Write out the stretch of entries from the line containing "Switch to the World" through the line containing "Looking at the screenshot, I should point(1247,480).", reproducing each line without any change.

====== Data provided

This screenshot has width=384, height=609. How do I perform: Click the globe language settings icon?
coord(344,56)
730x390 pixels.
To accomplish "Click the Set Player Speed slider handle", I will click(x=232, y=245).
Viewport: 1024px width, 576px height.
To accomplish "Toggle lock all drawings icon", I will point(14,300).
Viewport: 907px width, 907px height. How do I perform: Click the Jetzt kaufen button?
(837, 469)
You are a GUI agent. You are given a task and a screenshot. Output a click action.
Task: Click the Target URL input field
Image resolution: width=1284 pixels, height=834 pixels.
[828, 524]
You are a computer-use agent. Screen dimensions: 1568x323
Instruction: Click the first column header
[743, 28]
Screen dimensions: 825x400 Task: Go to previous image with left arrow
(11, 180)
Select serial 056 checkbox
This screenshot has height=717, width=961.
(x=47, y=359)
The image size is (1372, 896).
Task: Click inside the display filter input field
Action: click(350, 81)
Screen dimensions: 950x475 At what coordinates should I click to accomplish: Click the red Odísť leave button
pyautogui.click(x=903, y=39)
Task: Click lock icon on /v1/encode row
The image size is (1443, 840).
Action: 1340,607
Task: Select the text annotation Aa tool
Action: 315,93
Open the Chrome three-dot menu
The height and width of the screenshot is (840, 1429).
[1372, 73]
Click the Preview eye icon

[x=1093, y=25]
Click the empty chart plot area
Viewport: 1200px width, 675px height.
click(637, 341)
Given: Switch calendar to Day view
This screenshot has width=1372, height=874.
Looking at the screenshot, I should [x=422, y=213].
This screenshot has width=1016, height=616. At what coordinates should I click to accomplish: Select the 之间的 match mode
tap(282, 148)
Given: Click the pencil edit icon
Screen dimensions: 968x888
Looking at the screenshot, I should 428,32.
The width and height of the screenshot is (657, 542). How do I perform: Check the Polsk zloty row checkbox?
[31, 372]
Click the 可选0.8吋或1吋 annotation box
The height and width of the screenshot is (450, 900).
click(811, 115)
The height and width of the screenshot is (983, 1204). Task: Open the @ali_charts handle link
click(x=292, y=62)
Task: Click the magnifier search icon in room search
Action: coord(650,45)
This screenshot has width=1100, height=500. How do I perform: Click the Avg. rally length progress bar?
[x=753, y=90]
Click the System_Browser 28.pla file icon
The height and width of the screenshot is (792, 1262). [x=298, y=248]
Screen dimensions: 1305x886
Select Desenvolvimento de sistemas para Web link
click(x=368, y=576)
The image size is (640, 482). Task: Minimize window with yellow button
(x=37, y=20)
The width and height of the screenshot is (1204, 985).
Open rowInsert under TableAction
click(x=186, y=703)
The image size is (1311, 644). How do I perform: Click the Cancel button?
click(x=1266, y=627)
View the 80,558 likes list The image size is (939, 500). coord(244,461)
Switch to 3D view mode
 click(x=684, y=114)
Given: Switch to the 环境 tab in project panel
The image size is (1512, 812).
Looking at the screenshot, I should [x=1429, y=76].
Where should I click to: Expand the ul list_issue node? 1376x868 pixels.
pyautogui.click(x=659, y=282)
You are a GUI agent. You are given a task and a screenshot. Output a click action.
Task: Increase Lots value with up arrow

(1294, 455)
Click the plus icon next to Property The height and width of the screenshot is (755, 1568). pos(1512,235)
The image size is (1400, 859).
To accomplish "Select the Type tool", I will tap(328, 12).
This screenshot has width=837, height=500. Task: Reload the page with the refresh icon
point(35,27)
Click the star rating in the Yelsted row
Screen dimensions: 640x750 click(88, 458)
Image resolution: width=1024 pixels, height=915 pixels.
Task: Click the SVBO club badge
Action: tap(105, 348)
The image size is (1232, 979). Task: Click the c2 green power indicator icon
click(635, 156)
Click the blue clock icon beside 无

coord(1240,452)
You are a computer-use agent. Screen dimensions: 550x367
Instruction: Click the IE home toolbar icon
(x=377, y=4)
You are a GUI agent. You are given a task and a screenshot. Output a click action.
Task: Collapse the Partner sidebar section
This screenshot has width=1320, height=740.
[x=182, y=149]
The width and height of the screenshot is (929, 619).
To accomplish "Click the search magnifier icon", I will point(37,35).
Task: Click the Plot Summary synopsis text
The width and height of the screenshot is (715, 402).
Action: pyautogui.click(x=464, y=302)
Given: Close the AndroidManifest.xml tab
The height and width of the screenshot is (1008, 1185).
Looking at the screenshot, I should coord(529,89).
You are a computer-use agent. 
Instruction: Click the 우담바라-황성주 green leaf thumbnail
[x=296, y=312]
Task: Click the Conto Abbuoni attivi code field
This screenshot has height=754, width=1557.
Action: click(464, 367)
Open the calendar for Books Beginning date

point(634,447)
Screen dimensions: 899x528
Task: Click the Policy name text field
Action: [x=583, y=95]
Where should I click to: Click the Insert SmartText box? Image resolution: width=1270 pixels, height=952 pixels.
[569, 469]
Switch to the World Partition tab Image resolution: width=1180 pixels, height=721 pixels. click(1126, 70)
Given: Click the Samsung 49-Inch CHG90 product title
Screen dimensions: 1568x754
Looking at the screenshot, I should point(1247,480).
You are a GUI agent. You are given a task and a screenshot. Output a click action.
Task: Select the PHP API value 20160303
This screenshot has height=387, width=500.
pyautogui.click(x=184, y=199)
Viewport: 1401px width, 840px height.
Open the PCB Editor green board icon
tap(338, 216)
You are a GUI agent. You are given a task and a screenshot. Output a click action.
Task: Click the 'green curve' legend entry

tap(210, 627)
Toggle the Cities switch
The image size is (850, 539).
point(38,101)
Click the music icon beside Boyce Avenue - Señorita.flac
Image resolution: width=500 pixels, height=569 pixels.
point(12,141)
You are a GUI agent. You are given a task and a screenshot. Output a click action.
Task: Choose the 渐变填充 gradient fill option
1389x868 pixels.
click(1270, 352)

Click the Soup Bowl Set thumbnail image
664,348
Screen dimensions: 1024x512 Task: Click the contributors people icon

============

» Result of this exercise
Switch to the World Partition tab Image resolution: width=1180 pixels, height=721 pixels. click(1126, 70)
Given: Click the Samsung 49-Inch CHG90 product title
Screen dimensions: 1568x754
Looking at the screenshot, I should point(1247,480).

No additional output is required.